Hinab ins Tal, mit Rasen sanft begleitet,
Vom Weg durchzogen, der hinüberleitet,
Das weiße Haus inmitten aufgestellt,
Was ist’s, worin sich hier der Sinn gefällt?
Auf diesem Hügel überseh ich meine Welt!
Erstieg ich auch der Länder steilste Höhen,
Von wo ich könnt die Schiffe fahren sehen
Und Städte fern und nah von Bergen stolz umstellt,
Nichts ist’s, was mir den Blick gefesselt hält.
Auf diesem Hügel überseh ich meine Welt!
Und könnt ich Paradiese überschauen,
Ich sehnte mich zurück nach jenen Auen,
Wo Deines Daches Zinne meinem Blick sich stellt,
Denn der allein umgrenzet meine Welt.
aus: Bettine von Arnim, Goethes Briefwechsel mit einem Kinde, Berlin 1835.
Die Dichterin (1785–1859) war Tochter der »Maxe« la Roche, der Goethe in seiner Jugend schöne Augen machte. Bettine Brentano hatte ab 1807 in Frankfurt Kontakt zu Goethes Mutter, erfuhr alles über ihn, seine Kindheit und Jugend und näherte sich so legitimiert dem Dichter.
1807 besuchte sie ihn dreimal in Weimar, wurde mit 22 Jahren sein »liebes Kind«, koboldartig, ungestüm, phantasie- und gefühlvoll. Sie duzten einander. Alsbald begann beider Briefwechsel. Sie schrieb 41 lange, Goethe 17 kurze Briefe. Für sie war er Dichter-Prophet, sie fühlte sich »vergöttlicht« durch den Kontakt mit ihm.
Entsprechend ist das 3‑strophige Gedicht vom einfachen Reimtypus A‑B-B-AA programmatisch, das im Tagebuch Bettines, 1835 gemeinsam mit dem ersten eigenen Werk, Goethes Briefwechsel mit einem Kinde veröffentlicht am Ende auftaucht.
Eine Feldherrin des Geistes übersieht das Goethesche Gartengrundstück und deklariert ihren Eigentumsanspruch daran. Gemeint ist kein materieller Wert am Haus, sondern die Teilhabe am Goethe-Kosmos insgesamt, der für Bettine die Welt ausmachte, seitdem sie sich Zugang zu ihm verschafft hatte, denn keine Stadt der Welt noch das Paradies konnten für sie mit Goethes Gartenhaus mithalten.
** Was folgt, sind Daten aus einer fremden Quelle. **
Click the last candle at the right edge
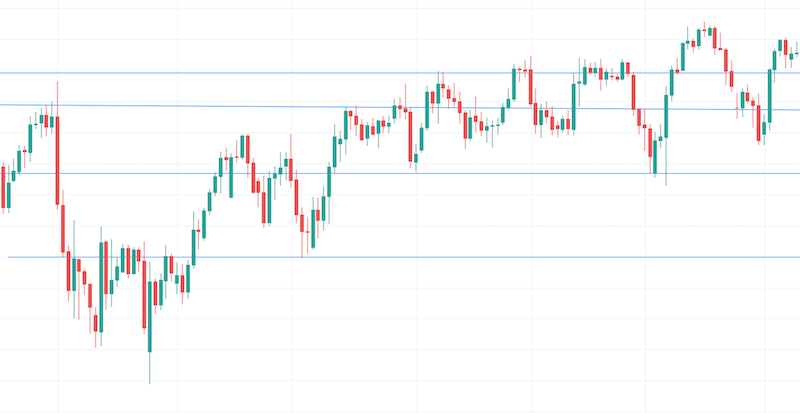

Das Haus war ein Symbol, ein Sehnsuchts- oder Referenzort für sie, die Jahre nach Goethes Tod nach Weimar zurückgekommen war, um sich ihm dichterisch erneut zu nähern und Kraft für ihr Schaffen zu schöpfen. Hatten doch viele Jahre, und nicht unverschuldet von Bettines Seite, ihre und Goethes Herzensbündnis behindert, insbesondere das massive Zerwürfnis 1811 zwischen Christiane Vulpius, Goethes Lebensgefährtin, und Bettine in Weimar, provoziert von Bettine.
Erst mit 50 Jahren, nach dem Tod ihres Manns Achim von Arnim und dem Tod Goethes, ihres geistigen Vaters, hat sie ihr erstes Buch veröffentlicht, woraus wir das Gedicht lasen.